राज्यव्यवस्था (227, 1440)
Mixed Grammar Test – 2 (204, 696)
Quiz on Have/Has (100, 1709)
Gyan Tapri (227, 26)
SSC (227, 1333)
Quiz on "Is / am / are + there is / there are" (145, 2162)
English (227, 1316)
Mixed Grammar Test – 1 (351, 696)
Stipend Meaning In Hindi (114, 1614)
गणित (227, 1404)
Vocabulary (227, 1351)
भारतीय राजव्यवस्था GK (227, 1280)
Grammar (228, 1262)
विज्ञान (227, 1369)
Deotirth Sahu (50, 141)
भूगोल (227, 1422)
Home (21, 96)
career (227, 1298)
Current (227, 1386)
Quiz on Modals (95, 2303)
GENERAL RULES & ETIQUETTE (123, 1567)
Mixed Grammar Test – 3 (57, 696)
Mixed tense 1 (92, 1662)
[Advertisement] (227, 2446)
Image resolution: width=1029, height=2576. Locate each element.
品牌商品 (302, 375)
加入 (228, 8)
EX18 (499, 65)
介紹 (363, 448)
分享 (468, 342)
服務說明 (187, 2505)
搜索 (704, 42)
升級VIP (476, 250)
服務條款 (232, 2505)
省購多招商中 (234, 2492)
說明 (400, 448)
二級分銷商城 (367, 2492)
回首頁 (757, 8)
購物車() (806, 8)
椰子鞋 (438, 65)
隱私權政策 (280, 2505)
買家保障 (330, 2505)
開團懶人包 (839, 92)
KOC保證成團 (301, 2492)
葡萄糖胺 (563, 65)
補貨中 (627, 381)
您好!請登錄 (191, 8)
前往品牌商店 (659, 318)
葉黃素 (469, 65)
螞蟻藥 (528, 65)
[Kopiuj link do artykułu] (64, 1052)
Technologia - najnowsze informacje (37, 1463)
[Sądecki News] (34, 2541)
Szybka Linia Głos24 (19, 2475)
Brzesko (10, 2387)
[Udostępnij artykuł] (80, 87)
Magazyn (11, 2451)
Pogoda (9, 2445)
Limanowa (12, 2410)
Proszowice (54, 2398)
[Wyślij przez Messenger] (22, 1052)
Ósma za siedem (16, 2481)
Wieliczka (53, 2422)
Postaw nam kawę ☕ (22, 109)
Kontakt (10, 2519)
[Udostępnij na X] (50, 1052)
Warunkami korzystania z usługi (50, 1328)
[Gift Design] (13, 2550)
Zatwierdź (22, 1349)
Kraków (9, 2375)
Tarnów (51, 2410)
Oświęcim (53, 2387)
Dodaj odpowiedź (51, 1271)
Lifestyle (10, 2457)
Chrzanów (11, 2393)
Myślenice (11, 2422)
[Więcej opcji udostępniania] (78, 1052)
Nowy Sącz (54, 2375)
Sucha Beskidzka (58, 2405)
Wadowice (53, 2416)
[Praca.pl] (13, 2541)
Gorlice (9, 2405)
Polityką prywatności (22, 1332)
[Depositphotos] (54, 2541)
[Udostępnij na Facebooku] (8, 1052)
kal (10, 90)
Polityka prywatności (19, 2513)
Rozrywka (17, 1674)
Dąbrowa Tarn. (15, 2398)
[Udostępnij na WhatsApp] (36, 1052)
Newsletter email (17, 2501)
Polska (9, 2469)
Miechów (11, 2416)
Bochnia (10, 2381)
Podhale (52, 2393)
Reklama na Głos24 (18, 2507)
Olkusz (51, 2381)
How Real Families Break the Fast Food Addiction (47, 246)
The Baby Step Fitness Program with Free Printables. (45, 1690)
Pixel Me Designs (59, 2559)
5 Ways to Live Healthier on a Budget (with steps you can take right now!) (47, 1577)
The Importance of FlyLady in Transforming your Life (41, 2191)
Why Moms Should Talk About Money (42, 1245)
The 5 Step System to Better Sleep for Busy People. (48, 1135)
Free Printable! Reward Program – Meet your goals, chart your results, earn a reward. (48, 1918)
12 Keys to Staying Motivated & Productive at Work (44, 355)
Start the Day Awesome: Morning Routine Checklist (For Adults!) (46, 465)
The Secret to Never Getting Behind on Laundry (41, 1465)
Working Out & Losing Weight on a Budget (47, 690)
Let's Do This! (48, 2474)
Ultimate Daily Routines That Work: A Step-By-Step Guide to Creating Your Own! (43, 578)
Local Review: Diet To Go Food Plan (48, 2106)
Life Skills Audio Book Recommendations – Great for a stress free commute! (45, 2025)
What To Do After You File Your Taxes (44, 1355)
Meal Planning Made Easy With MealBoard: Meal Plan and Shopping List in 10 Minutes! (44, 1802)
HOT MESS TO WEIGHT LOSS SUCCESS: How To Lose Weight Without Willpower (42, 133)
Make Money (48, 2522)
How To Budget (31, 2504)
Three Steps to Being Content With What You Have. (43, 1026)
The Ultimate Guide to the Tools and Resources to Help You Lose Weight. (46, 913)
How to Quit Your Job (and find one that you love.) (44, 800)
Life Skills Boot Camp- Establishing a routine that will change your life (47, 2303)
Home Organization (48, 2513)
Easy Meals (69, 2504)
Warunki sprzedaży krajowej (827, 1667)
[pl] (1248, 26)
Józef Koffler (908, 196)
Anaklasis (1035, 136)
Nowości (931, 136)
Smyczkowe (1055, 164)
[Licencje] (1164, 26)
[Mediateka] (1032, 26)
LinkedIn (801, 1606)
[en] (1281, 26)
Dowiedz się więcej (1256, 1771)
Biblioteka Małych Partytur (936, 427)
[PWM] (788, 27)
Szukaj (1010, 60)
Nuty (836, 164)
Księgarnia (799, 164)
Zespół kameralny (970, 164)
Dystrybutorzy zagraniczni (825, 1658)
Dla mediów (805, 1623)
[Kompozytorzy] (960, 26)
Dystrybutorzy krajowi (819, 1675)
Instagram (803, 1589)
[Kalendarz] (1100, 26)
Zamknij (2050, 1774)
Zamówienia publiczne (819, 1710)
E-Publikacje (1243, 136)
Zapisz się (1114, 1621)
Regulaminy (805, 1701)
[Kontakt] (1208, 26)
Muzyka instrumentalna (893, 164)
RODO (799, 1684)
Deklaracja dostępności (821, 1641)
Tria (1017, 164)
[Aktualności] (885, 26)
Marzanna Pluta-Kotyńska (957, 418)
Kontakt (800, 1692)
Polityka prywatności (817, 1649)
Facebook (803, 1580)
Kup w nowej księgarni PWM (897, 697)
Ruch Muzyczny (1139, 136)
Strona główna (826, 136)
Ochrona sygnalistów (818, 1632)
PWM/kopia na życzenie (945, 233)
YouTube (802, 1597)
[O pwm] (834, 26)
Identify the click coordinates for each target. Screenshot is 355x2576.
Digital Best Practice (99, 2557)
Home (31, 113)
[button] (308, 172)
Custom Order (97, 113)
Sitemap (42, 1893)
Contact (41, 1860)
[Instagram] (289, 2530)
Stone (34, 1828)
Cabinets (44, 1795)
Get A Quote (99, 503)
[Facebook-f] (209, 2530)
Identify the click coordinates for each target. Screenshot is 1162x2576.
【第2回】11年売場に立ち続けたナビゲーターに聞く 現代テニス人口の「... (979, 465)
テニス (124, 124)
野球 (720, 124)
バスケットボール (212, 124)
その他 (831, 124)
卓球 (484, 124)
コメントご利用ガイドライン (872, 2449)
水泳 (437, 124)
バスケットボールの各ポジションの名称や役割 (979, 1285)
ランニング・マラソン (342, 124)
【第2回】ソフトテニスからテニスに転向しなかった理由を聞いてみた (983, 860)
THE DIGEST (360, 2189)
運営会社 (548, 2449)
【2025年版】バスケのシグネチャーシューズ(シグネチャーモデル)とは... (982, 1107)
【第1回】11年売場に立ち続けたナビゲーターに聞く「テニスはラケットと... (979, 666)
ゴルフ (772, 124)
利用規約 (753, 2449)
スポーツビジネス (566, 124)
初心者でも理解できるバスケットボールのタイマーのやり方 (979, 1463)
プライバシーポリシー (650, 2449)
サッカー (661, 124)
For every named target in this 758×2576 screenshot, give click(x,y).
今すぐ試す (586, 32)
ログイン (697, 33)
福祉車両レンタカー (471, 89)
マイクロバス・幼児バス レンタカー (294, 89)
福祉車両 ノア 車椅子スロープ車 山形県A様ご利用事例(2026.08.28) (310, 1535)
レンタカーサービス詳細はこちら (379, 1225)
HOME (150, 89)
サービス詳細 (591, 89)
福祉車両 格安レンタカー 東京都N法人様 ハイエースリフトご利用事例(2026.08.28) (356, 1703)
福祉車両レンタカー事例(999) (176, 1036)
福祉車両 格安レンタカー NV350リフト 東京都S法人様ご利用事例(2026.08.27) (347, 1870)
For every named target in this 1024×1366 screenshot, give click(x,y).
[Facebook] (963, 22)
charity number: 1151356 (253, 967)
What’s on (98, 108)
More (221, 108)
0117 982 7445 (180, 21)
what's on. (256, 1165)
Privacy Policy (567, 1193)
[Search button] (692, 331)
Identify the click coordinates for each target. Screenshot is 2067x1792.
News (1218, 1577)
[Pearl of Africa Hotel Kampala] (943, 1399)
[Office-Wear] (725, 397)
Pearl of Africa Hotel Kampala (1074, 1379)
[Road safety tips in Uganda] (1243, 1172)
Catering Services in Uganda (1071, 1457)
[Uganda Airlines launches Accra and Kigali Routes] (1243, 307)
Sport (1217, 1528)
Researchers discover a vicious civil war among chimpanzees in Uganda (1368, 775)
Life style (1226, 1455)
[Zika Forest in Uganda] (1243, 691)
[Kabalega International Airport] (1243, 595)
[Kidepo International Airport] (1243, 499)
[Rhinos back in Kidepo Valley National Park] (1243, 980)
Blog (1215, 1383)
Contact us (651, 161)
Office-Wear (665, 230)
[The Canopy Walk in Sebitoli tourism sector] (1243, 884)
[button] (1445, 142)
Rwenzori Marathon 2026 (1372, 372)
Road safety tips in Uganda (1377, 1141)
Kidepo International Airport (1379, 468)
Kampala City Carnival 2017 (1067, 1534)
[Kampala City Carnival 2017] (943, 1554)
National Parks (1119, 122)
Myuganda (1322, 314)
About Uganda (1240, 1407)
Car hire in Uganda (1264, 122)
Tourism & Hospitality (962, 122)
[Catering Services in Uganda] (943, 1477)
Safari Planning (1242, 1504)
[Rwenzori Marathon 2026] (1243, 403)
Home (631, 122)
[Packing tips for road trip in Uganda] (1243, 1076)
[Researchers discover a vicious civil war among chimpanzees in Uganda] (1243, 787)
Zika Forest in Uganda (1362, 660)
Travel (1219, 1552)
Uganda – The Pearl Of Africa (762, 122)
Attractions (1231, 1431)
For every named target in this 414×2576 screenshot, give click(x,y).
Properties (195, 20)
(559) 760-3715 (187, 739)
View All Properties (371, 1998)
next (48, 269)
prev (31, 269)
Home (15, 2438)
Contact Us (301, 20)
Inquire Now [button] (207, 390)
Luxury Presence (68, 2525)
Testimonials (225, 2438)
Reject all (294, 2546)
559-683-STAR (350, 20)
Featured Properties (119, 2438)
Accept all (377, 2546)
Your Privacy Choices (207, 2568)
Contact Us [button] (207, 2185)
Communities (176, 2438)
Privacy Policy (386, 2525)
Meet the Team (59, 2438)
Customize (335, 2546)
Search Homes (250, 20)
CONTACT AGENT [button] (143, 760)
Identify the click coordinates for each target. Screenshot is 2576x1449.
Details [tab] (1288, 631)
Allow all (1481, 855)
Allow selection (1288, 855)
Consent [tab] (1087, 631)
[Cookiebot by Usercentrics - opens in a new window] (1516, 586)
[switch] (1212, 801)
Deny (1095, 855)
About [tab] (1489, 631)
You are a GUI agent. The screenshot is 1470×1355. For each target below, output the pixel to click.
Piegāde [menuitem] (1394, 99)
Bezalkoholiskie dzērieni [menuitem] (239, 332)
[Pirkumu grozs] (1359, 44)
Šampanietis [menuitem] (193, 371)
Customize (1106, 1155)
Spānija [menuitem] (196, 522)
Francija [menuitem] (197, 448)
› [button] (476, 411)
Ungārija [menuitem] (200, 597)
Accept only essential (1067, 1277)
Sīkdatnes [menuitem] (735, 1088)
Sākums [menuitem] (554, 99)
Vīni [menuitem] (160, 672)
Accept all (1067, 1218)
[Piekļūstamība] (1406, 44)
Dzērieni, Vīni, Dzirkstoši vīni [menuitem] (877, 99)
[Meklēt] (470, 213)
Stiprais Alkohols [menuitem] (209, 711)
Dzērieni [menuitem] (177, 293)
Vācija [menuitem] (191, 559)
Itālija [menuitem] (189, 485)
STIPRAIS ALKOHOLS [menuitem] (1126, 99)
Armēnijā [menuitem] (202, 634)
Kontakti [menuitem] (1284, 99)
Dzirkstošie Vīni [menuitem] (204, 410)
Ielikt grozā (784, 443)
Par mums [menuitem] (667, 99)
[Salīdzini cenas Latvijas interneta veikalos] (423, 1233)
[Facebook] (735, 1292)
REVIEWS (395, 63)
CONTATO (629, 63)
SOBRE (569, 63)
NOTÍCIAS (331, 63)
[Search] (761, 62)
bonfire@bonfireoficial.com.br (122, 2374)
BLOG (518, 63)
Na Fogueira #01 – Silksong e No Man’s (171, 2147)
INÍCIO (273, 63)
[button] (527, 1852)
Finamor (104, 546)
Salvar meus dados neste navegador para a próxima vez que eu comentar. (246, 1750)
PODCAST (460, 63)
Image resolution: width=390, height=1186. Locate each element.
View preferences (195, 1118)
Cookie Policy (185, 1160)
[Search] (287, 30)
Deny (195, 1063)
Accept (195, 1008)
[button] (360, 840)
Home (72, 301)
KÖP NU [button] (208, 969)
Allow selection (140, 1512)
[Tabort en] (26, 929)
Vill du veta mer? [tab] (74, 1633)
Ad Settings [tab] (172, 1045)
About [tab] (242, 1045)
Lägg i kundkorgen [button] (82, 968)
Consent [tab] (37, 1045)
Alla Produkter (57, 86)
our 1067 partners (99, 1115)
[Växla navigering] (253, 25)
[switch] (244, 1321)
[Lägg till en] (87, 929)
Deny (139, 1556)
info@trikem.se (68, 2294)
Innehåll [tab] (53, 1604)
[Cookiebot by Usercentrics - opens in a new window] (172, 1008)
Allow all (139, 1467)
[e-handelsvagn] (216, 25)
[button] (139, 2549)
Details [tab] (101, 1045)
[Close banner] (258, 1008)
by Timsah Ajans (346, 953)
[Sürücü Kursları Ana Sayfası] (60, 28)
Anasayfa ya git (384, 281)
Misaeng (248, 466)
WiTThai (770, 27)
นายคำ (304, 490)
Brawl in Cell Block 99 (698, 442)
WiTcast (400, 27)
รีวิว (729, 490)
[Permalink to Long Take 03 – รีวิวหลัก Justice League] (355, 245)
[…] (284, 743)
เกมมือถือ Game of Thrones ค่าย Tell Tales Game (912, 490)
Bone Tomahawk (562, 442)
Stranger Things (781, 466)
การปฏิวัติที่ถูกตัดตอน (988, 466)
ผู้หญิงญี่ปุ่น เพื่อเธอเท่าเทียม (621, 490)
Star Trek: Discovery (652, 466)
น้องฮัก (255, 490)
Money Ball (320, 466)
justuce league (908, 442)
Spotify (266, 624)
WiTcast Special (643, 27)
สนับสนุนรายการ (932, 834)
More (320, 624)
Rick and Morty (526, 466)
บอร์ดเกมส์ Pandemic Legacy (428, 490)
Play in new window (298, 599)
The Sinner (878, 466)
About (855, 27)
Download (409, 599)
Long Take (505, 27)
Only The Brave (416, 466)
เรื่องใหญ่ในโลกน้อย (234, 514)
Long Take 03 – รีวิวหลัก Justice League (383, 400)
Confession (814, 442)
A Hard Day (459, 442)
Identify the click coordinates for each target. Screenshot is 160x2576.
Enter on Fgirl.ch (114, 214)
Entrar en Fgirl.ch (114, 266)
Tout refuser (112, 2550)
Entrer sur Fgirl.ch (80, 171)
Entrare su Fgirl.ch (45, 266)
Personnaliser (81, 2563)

▶ TASK TO COMPLETE:
Could you return all lines from the data above that contain the string "Catering"?

▶ YOUR RESPONSE:
Catering Services in Uganda (1071, 1457)
[Catering Services in Uganda] (943, 1477)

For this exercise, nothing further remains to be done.